Foi nesse mesmo palco que, pouco depois, aconteceu um dos momentos altos da edição de 2022 do NOS Primavera Sound: a estreia em palcos portugueses da rapper britânica Little Simz. Sometimes I Might Be Introvert estava praticamente em todas as listas de melhores álbuns de 2021 (em muitos casos em primeiro lugar). A transposição da energia dos discos para os palcos é perfeita, com uma banda musculada de excelentes músicos a servirem as palavras de Simbi (diminutivo da música e, tambem, acrónimo do título do tal álbum de 2021). Aos 28 anos, Little Simz mostra ter total controlo sobre os timings e ritmos do seu espetáculo, sabe comunicar com o público e conquistá-lo e parece ter nascido para disparar palavras certeiras, ora num “rapanço” rápido e intenso, ora em canções mais calmas. Saímos dali com vontade de a reencontrarmos e com o feeling de que este foi o primeiro de muitos concertos em Portugal.

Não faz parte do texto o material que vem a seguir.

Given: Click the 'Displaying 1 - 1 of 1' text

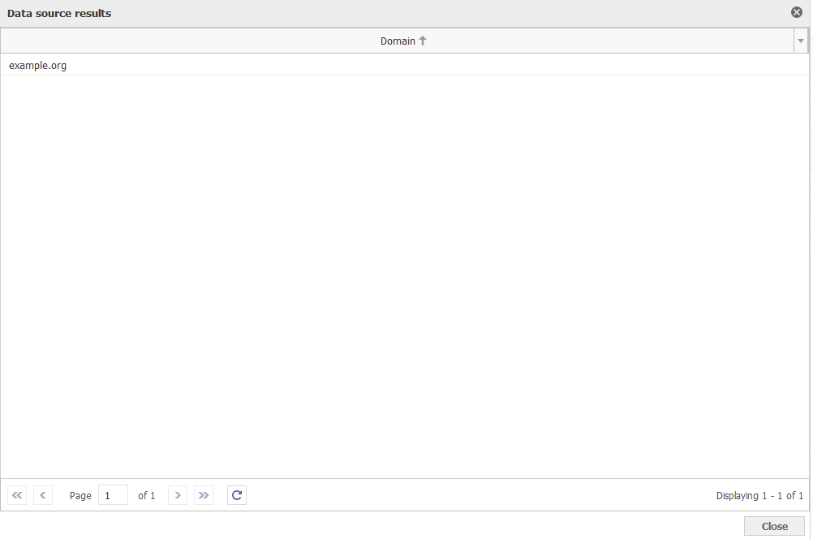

Mal sabíamos que o reencontro aconteceria ainda nessa mesma noite… Little Simz foi uma convidada surpresa da grande festa montada por Damon Albarn, em nome dos Gorillaz, para fechar a programação do palco maior do festival. Também Beck irrompeu pelo palco para interpretar The Valley of the Pagans. Dificilmente o NOS Primavera Sound poderia acabar melhor. Houve uma altura em que os concertos de Gorillaz foram anunciados (e concretizados) como um prodígio tecnológico, com hologramas dos bonecos que compõem a banda (2D, Noodle, Russel Hobbs e Murdoc Niccals) em palco e os músicos bem escondidos. Em boa hora, o criador dos Gorillaz (e já lá vão quase 25 anos…) optou por fazer destes concertos uma espécie de Damon Albarn e amigos, com uma super-banda em palco. As figurinhas coloridas de duas dimensões também estão, muitas vezes, presentes nos ecrãs e no fundo do palco, mas o que fica é a memória de uma grande máquina, bem afinada, de música (quase sempre) muito dançável, com êxitos que já são clássicos, como Feel Good Inc (interpretado por Kevin Mercer, dos De La Soul, que conseguiu arrancar uns poderosos “ah, ah ah, ah!” do público), Clint Eastwood ou Kids with Guns. Damon Albarn que, em 2013, já tinha pisado aquele palco com os Blur, parecia feliz. E nada como um (bom) músico feliz para contagiar a plateia. Nem o azar final (corte total de som nos últimos acordes, antes das despedidas) manchou minimamente uma atuação triunfal para um mar de gente.
Para a história do que não vi fica, sobretudo, um nome: Dry Cleaning. Assim, só posso imaginar que o concerto foi ainda melhor do que terá sido, e espero encontrá-los, em breve, noutros palcos. Como os mais experientes saberão, também é de desencontros que se faz a história vertiginosa dos festivais de verão.